1. **Process:** Manipulate the data for analysis (e.g., grouping, filtering, aggregating).
1. **Analyze:** Conduct the analysis.
1. **Output:** Return results in various formats.
You can modify the generated code to customize your analysis.
## Examples 💡
Refer to [the examples folder](examples) to use Polars AI to analyze your data. Polars AI will generate Rust code to perform eda on the data.
## Contributing 🤝
We welcome contributions to Polars AI! If you'd like to contribute to this project, please follow these steps:
1. Fork the repository on GitHub:
- Click the "Fork" button on the top right of the GitHub repository page.

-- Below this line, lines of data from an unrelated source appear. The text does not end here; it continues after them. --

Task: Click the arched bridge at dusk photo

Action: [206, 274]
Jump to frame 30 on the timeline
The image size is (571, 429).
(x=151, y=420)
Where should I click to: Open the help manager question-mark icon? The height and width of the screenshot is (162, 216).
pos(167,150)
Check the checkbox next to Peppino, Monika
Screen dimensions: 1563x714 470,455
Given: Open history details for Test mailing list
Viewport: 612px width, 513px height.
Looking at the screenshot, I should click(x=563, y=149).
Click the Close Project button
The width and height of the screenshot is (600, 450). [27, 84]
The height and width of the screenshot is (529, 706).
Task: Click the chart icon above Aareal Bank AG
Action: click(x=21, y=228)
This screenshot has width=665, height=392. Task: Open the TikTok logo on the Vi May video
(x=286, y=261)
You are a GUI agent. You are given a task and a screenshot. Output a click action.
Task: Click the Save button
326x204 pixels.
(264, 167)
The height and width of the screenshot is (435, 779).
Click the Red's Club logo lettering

1. Create a new branch for your feature or bug fix:
- Use the following Git command to create a new branch:
```sh
$ git checkout -b feature-or-bugfix-branch
```
1. Make your changes and commit them:
- Edit the files in your local repository and use the following Git commands to commit your changes:
```sh
$ git add .
$ git commit -m "Your commit message here"
```
1. Create a pull request with a clear description of your changes:
- Push your branch to your forked repository on GitHub and then create a pull request from there.
```sh
$ git push origin feature-or-bugfix-branch
```
- Visit your forked repository on GitHub, and you'll see an option to create a pull request for the branch you just pushed.
## License 📜
This project is licensed under the MIT License - see the [LICENSE](LICENSE) file for details.